Dopo la giornata culturale di ieri, oggi giornata sportiva e adrenalinica: andiamo a fare rafting!

Ci viene a prendere un transfer in hotel e ci porta fino a Khumsan, un paesino a 1h30 a nord di Tashkent. Siamo sul fiume Ugam che viene dal Kazakistan e sfocia poco sotto a dove siamo noi, in Uzbekistan.

A differenza di altre volte in cui ho fatto rafting, qui sono molto spartani. Niente cerate, mute, scarpette…un giubbotto di salvataggio e un caschetto sono più che sufficienti…anche se l’acqua è ghiacciata!!

Anche lo stile di discesa è bello sportivo, la guida ci urla “sir, madam, GOGOGO” in continuazione…e noi non riusciamo a non ridere!! L’acqua che ci arriva in faccia è una vera doccia fredda ma ci scaldiamo remando. Ad un certo punto ci prende un mulinello d’acqua e ci manca poco che ci ribaltiamo…ma belli pieni di acqua, e di adrenalina, ripartiamo sani e salvi!

Dopo poco meno di 1h di discesa arriviamo a destinazione, poco sopra l’estuario del fiume e ci scaldiamo al sole.

Ci consigliano un ristorante (molto) locale per pranzo…il posto è carinissimo e mangiamo su un dastarkhan, il tavolo tipico uzbeko, dove la famiglia si raduna e dove si mangia su dei cuscini con le gambe incrociate. Google traslate non riconosce neanche la lingua del menu e la proprietaria non parla una parola di inglese. Stiamo già per ordinare puntando il dito sul menu quando arriva in nostro aiuto una ragazza giovane che parla inglese e ci fa da interprete. Ordiniamo shashlik (gli spiedini di carne che sembra diventeranno la nostra ancora di salvezza) e pane a volontà…
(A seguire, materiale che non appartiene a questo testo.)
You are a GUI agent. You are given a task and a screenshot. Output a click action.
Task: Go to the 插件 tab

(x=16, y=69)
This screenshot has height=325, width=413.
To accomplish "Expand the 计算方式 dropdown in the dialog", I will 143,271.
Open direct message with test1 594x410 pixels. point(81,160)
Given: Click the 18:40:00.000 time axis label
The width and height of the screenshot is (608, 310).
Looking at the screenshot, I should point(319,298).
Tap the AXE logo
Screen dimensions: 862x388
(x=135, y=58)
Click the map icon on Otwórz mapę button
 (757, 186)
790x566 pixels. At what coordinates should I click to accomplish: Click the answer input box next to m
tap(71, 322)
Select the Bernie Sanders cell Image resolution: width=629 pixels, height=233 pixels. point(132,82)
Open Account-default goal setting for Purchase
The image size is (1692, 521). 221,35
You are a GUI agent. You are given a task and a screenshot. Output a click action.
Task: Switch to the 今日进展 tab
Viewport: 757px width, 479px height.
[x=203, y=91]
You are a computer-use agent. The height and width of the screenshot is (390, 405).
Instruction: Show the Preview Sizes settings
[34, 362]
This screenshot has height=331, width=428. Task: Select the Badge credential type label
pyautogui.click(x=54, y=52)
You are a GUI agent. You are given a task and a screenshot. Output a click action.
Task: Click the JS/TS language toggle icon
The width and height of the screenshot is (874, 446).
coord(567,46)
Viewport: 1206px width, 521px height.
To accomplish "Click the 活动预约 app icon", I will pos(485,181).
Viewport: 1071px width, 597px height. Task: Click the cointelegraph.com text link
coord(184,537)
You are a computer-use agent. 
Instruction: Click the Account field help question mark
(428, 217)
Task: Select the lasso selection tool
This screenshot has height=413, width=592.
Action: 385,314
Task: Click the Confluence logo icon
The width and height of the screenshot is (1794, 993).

Rientriamo a Tashkent e andiamo a vedere una delle attrazioni della città, una cosa super kitsch a metà fra un disneyland povero e l’outlet di Serravalle: Magic City!

Ci consoliamo con un caffè, cosa molto difficile da trovare in questo paese.

Per fortuna c’è un bel parco intorno e facciamo una piacevole passeggiata nel verde.

A Tashkent ci si sposta molto facilmente. I taxi o le macchine dall’app YandexGo (simil Uber) sono molto economici e molto rapidi da trovare. La metropolitana collega bene molti punti della città ed è molto bella da vedere in quanto ogni stazione è decorata in maniera unica.

Stasera ci aspetta un’esperienza locale: treno notturno da Tashkent a Khiva. La prima difficoltà sta nel fatto che il nostro biglietto è solo fino a Urgench e non riusciamo a capire se il treno arriverà fino a Khiva o meno. La comunicazione anche qui è molto complicata oltre al fatto che stiamo parlando con un dipendente statale di cui non cogliamo in maniera molto chiara le richieste di mazzette…

Decidiamo di salire e capire lungo il tragitto. Gli scompartimenti hanno 4 cuccette ciascuno, due in alto e due in basso, e il servizio include lenzuola (di cotone!), federa e asciugamano. C’è anche un vagone ristorante dove ci sediamo a chiacchierare e giocare…e in qualche minuto diventiamo l’attrazione del treno!

Devo dire che rispetto alle aspettative (ma anche a certe esperienze di treni notturni italiani)…stiamo al top!